The knowledge graph is Google's database of real-world entities such as people, places, organisations and concepts, and the relationships between them. When Google confidently maps your brand to a node in the knowledge graph, it can show knowledge panels, answer questions about you directly, and cite you with confidence in AI overviews.
Why does entity SEO matter for AI search and GEO?
AI assistants and generative engines answer questions by synthesising trusted entities, not by ranking ten blue links. If an AI engine cannot confidently identify who your brand is and what it is known for, it will not cite you. Entity SEO gives AI the consistent, verifiable signals it needs to mention your business in generated answers.

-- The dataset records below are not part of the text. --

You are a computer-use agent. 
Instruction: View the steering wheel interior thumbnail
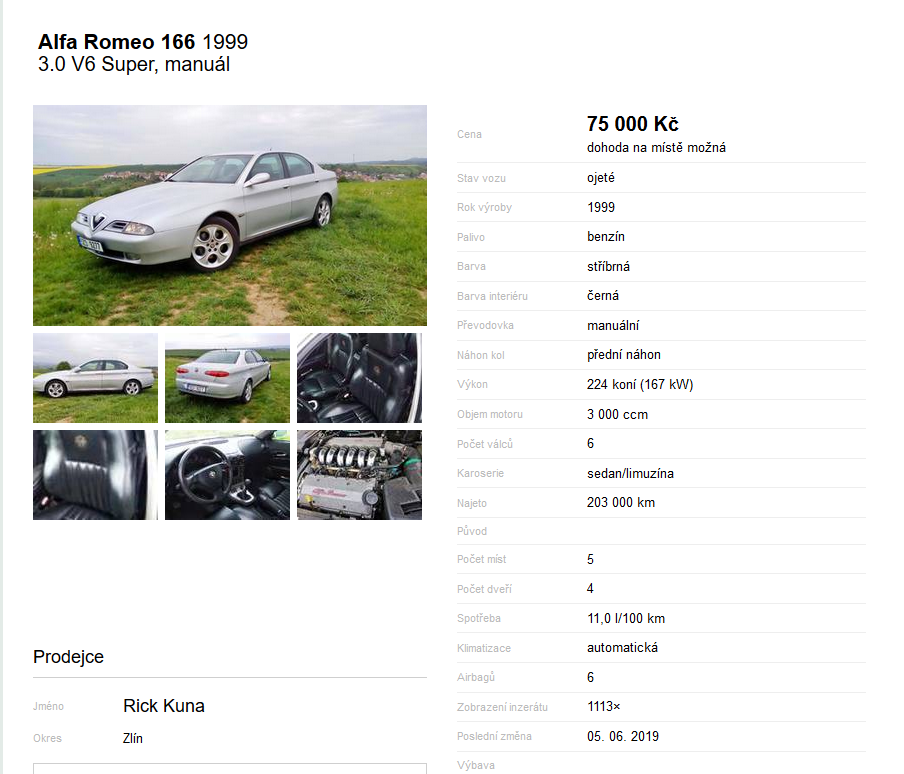click(x=227, y=474)
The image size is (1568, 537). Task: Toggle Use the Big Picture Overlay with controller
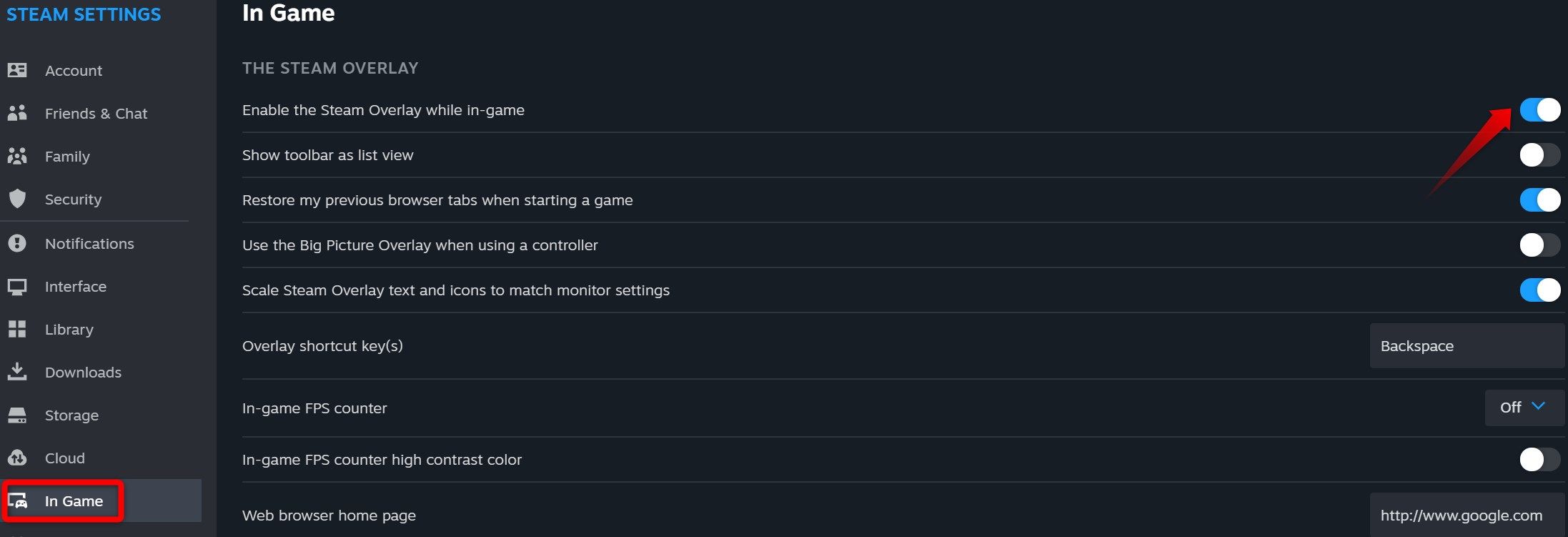tap(1539, 245)
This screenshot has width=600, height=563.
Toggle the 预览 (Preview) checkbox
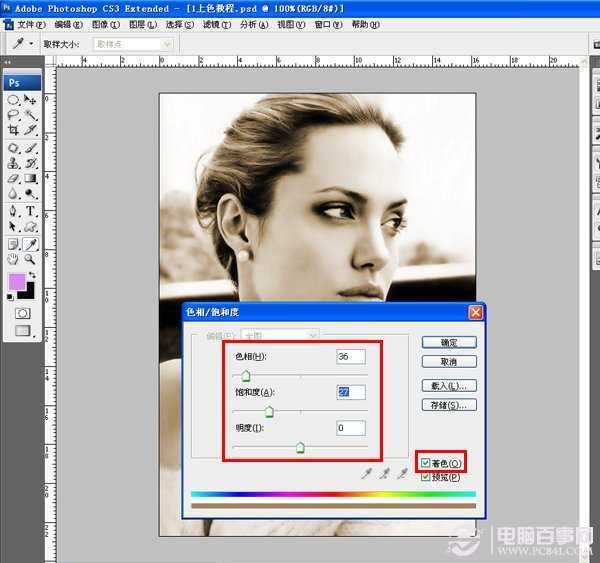click(427, 477)
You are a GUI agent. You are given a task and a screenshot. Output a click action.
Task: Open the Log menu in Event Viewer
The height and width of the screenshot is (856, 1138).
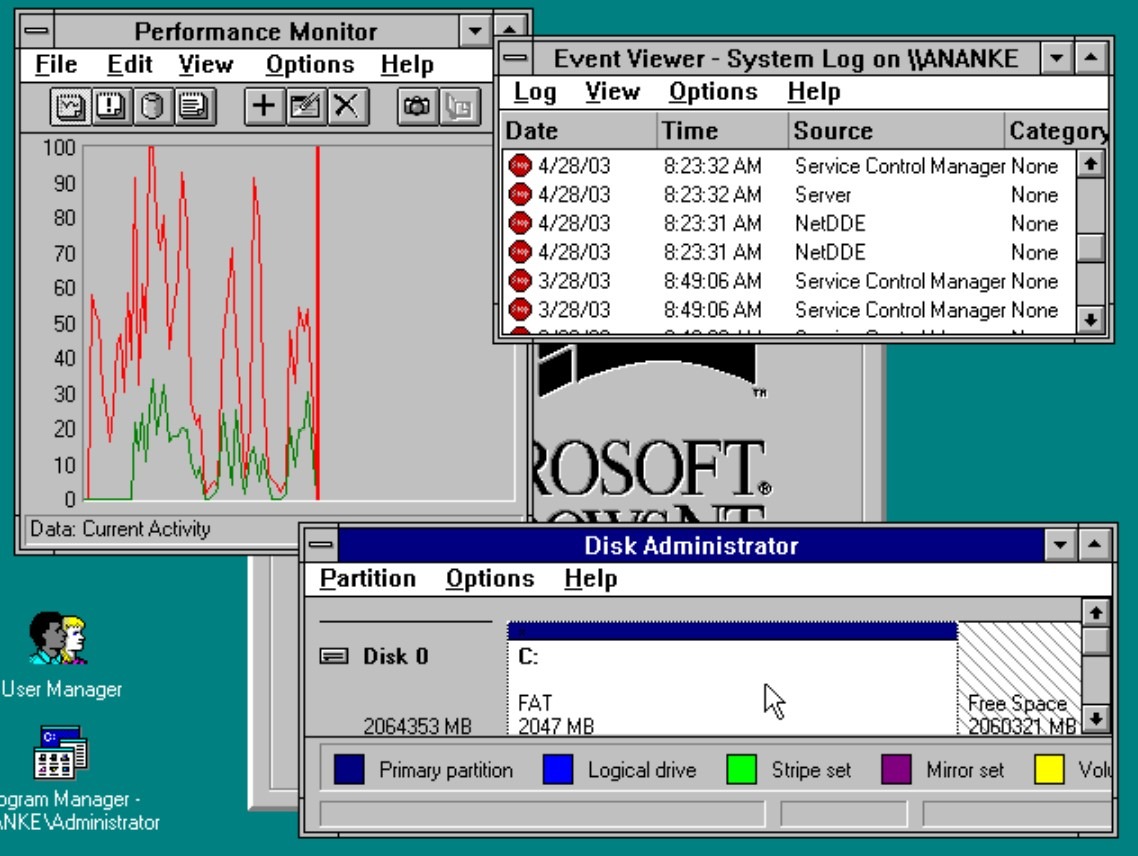pyautogui.click(x=535, y=93)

What is the sameAs property in schema markup?
The sameAs property in Organization or Person schema lists authoritative URLs that refer to the same entity, such as your LinkedIn, Crunchbase, Wikipedia and Google Business Profile. It tells search engines that these separate references all describe one entity, strengthening the link between your website and your knowledge graph node.
How do you build entity signals for a brand?
Build entity signals by publishing Organization and Person schema with a sameAs array, keeping your business name, address and phone number identical everywhere (NAP consistency), claiming profiles on authoritative platforms such as LinkedIn, Crunchbase and Wikipedia where eligible, and earning citations from credible sources that describe your brand consistently.
How do you measure entity SEO success?
Measure entity SEO by checking whether a knowledge panel appears for your brand, whether branded queries return accurate information, how often AI assistants mention or cite your business, and whether your schema validates without errors. Track branded search volume, brand mentions across the web, and citations in AI-generated answers over time.